Sensorineural Hearing Impairment in Patients with Pmp22 Duplication,

Deletion, and Frameshift Mutations.

Verhagen WI, Huygen PL, Gabreels-Festen AA, Engelhart M, van Mierlo

PJ, van Engelen BG.

*Department of Neurology, Canisius-Wilhelmina Hospital, and

daggerDepartment of Otolaryngology and double daggerNeuromuscular

Center Nijmegen, Institute of Neurology, University Medical Center,

Nijmegen, The Netherlands.

OBJECTIVE: To characterize and distinguish the types of sensorineural

hearing impairment (SNHI) that occur in hereditary motor and sensory

neuropathy Type 1a (HMSN-1a) and hereditary neuropathy with liability

to pressure palsies (HNPP), which are caused by deletion or

frameshift mutation.

STUDY DESIGN: Prospective study.

SETTING: Ambulatory patients in a university hospital.

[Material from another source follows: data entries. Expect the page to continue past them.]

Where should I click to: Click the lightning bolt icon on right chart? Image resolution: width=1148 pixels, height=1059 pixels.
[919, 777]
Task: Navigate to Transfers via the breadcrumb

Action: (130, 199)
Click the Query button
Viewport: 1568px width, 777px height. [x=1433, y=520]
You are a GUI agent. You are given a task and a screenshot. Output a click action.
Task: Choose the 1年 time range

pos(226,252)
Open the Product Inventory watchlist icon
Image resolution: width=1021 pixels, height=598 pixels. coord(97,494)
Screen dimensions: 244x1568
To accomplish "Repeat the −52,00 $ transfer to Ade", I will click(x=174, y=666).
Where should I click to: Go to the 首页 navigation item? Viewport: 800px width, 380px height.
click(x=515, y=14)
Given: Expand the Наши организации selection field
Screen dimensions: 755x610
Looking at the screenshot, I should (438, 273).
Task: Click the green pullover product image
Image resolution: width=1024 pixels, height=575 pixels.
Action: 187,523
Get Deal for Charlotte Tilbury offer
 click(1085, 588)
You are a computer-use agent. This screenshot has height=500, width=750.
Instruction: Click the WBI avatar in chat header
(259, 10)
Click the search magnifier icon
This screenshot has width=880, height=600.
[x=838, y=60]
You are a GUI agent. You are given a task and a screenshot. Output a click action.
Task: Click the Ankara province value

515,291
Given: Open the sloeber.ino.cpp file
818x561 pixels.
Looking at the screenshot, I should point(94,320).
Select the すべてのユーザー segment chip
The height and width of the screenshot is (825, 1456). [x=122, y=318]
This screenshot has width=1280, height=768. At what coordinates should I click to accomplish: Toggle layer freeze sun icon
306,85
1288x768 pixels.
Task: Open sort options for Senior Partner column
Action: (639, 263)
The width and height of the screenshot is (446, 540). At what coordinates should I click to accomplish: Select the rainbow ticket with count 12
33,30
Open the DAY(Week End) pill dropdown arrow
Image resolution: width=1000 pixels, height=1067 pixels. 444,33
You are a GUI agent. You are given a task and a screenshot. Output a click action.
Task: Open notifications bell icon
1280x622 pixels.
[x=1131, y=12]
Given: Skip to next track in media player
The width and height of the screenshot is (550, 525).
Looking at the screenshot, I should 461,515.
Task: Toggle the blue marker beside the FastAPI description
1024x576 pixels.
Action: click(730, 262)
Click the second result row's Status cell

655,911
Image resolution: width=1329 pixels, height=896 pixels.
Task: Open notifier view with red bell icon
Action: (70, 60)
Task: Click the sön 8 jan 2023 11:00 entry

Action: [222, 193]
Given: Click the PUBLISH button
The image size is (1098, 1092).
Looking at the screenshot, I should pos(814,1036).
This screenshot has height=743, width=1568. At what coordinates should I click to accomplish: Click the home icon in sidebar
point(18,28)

PATIENTS: Twelve patients with HMSN-1a due to a duplication of the

PMP22 gene on chromosome 17p11.2, 16 patients with HNPP due to the

common PMP22 deletion (HNPP del), and 11 HNPP patients with a frame

shift mutation (heterozygous PMP22 G-insertion) (HNPP mut), all

confirmed by molecular genetic analysis.

INTERVENTIONS:: Pure-tone audiograms and speech audiograms were

obtained.

MAIN OUTCOME

MEASURES: Results of cross-sectional analysis comprising linear

regression of hearing threshold on age.

RESULTS: Pure-tone audiograms showed mild to moderate SNHI,

predominant at the low and the high frequencies. SNHI showed

significant progression by approximately 0.4 dB per year at 0.25 to 4

kHz and up to 1 to 2 dB per year at 4 to 8 kHz. Patients with HMSN-1a

had substantial, presumably congenital, SNHI but did not show

significant progression beyond presbyacusis. Patients with HNPP

showed postnatal onset at age 11 years with progression of SNHI in

excess of presbyacusis by 0.4 dB per year. All three types of

neuropathy showed normal speech recognition.

CONCLUSIONS:All three types of neuropathy showed SNHI with normal

speech recognition. HMSN-1a showed stable SNHI without progression

beyond presbyacusis. HNPP showed progression beyond presbyacusis with

postnatal onset. The differences in SNHI may be explained by the

differences in PMP22 expression. The progressive SNHI in HNPP might

be explained by the liability for exogenous factors associated with

this disorder.